Energy Resources: Law & Policy
Energy is fundamental to the operation of modern economies and to everyday life. It is a highly evolving and fast-changing area of law and policy, and therefore an exciting topic in modern legal studies. This course covers energy resource law and policy in the United States governing the production, transportation, consumption, and disposal of a broad variety of energy resources.
From this course students will be able to: 1. Identify critical issues concerning the extraction and consumption of the world’s primary sources of energy: coal, oil, biofuels, natural gas, hydropower, nuclear, wind, solar, and geothermal energy; 2. Assess the basic tension between free market trading of energy and government regulation; 3. Analyse federalism issues and the division of U.S. regulatory authority governing energy production and use among federal, state, and local government authorities; 4. Apply the energy trilemma of security, equity and sustainability to a variety of energy sources and their use.
The first half of this course will focus on a broad range of energy sources, their extraction, production, transportation, consumption and disposal.
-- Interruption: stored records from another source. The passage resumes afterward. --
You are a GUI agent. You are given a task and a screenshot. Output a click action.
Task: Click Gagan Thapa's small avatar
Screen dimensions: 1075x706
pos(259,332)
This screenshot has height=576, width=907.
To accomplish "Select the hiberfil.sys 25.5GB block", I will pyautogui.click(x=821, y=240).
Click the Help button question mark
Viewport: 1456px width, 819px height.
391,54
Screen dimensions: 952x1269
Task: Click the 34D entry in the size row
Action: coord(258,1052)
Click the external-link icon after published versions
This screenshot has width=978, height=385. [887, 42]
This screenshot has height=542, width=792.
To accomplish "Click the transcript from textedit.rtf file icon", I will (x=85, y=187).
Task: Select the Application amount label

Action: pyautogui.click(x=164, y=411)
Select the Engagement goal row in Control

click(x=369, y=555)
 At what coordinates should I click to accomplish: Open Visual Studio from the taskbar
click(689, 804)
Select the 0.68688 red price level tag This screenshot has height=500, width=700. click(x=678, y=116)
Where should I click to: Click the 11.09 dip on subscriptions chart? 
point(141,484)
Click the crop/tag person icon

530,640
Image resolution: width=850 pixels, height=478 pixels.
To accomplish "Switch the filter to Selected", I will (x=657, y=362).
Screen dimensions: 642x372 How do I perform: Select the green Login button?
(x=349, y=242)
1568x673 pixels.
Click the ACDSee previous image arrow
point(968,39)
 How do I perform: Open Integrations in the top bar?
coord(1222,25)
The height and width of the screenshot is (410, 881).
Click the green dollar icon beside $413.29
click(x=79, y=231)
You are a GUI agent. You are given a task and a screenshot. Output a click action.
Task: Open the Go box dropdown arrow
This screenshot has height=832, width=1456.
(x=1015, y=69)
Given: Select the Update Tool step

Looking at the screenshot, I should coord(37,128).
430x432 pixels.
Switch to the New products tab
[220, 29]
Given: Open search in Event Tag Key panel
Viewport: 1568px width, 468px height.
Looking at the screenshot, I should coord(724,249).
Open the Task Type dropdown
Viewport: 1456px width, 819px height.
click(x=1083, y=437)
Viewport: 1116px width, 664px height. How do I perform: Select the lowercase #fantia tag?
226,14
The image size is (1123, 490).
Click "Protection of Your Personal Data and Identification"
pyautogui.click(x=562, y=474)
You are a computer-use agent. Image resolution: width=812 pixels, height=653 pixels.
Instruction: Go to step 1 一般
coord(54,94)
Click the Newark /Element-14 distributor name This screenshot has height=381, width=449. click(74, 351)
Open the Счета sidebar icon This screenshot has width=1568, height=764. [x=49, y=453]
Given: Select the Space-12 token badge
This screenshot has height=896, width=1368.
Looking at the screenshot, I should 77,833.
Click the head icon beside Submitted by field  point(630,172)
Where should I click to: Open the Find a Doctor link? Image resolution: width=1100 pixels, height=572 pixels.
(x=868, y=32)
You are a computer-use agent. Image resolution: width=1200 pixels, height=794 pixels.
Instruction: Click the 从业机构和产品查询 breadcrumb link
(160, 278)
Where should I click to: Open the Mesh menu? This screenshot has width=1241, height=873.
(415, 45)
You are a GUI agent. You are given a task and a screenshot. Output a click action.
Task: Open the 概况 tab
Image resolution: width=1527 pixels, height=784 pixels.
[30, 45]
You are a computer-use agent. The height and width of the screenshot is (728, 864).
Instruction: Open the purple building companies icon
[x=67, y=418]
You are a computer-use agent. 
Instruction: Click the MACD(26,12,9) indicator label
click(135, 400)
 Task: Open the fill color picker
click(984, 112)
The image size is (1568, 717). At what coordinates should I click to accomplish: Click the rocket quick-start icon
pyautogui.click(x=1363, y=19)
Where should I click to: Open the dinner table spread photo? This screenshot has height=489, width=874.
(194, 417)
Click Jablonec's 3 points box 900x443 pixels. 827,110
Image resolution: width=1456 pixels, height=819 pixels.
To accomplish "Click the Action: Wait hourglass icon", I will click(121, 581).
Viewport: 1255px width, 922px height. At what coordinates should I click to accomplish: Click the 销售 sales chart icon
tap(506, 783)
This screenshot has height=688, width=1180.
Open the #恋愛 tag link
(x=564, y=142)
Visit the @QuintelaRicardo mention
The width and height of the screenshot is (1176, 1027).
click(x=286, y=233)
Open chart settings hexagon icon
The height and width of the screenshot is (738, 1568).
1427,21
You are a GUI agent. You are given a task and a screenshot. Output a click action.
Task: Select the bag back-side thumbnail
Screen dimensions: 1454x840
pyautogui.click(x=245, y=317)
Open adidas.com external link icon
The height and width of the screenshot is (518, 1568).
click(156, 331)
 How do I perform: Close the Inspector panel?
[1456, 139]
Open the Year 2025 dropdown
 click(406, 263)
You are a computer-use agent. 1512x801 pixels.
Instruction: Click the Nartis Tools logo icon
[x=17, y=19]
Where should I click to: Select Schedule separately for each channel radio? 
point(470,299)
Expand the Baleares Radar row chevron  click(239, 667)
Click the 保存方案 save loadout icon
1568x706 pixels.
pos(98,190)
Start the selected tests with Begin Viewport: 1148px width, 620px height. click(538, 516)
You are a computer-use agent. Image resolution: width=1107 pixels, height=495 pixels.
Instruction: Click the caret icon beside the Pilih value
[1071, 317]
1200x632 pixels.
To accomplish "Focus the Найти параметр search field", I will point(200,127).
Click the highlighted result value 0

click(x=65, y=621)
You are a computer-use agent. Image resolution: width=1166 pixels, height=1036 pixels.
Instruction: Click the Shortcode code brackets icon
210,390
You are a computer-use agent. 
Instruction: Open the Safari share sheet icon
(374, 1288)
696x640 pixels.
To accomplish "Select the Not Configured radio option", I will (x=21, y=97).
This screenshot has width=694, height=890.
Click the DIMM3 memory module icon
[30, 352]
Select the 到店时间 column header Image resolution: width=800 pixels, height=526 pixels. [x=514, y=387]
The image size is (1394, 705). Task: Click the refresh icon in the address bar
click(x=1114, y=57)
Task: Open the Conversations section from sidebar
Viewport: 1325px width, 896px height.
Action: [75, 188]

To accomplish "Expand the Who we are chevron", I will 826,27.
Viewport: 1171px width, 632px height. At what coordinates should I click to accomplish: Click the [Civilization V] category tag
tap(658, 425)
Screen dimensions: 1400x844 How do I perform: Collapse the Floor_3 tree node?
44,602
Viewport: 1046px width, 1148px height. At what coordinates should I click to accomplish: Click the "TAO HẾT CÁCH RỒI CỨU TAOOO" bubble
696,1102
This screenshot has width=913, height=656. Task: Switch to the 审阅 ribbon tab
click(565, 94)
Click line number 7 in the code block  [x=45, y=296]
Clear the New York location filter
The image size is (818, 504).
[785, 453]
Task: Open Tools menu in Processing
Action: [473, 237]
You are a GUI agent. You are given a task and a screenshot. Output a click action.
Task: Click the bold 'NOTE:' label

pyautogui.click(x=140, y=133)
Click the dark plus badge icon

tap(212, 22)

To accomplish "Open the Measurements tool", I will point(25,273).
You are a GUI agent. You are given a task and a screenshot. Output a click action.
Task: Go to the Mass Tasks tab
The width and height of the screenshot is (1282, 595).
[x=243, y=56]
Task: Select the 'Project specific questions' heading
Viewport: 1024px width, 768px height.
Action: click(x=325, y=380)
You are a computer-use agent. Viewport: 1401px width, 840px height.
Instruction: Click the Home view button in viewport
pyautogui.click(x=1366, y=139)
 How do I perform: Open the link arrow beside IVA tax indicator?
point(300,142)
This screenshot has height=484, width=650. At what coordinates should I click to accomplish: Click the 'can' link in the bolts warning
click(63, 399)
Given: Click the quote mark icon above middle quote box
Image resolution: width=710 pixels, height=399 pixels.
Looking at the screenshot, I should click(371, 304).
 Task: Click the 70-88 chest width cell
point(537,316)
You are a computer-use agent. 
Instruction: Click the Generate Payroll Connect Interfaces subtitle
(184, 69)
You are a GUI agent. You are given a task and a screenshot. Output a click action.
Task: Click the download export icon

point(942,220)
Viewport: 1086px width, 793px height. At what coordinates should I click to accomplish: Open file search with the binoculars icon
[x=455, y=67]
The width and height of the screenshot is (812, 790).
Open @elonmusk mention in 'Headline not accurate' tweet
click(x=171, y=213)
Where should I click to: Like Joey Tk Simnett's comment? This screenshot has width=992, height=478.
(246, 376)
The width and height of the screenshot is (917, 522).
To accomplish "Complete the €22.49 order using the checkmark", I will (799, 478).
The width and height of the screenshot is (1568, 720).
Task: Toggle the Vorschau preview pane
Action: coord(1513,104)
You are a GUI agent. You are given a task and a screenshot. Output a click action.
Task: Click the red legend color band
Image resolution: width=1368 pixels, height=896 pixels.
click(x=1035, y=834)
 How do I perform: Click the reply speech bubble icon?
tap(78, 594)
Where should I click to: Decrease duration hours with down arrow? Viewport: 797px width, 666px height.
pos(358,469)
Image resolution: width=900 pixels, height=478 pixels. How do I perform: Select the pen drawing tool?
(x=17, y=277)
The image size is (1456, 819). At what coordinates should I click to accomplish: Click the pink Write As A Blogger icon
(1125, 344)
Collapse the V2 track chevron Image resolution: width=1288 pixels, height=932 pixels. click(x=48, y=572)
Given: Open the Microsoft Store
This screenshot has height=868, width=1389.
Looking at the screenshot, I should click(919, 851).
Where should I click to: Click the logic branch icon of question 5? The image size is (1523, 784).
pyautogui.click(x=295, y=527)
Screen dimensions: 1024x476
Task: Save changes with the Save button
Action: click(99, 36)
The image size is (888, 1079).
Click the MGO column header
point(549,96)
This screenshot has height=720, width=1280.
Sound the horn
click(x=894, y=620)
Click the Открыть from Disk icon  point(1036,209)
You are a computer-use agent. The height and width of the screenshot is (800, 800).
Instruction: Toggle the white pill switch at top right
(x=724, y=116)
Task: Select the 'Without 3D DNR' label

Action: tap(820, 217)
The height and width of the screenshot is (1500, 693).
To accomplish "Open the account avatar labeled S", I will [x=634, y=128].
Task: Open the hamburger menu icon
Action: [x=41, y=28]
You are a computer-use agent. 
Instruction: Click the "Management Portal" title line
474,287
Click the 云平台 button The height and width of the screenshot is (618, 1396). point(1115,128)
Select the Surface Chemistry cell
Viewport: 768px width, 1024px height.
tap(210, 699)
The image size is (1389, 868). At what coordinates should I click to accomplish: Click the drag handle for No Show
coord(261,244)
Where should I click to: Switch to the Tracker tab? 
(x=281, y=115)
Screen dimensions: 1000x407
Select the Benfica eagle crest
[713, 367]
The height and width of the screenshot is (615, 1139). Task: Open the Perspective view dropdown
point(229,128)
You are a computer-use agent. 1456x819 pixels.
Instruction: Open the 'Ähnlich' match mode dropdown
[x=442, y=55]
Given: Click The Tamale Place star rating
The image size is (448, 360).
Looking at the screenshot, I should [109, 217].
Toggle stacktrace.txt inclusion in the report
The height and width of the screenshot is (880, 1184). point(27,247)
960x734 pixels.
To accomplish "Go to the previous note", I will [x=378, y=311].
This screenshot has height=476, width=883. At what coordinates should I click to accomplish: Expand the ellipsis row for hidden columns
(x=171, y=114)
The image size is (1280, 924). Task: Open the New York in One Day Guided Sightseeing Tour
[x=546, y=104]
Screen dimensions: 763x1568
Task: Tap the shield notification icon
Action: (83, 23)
The second half of this course will focus on hot topics in energy law and policy that highlight the complexity of energy transactions involved in the clean energy transition, such as smart grid technology, development and siting of clean energy, and the role of nuclear energy. While the course provides a basic introduction to the electricity grid and looks at smart grid technology, it focuses on a broad range of energy resources. The course does not focus on the electricity grid or electricity ratemaking, as these issues are covered in other courses such as LAW-336 Energy LaW: Electricity Regulation.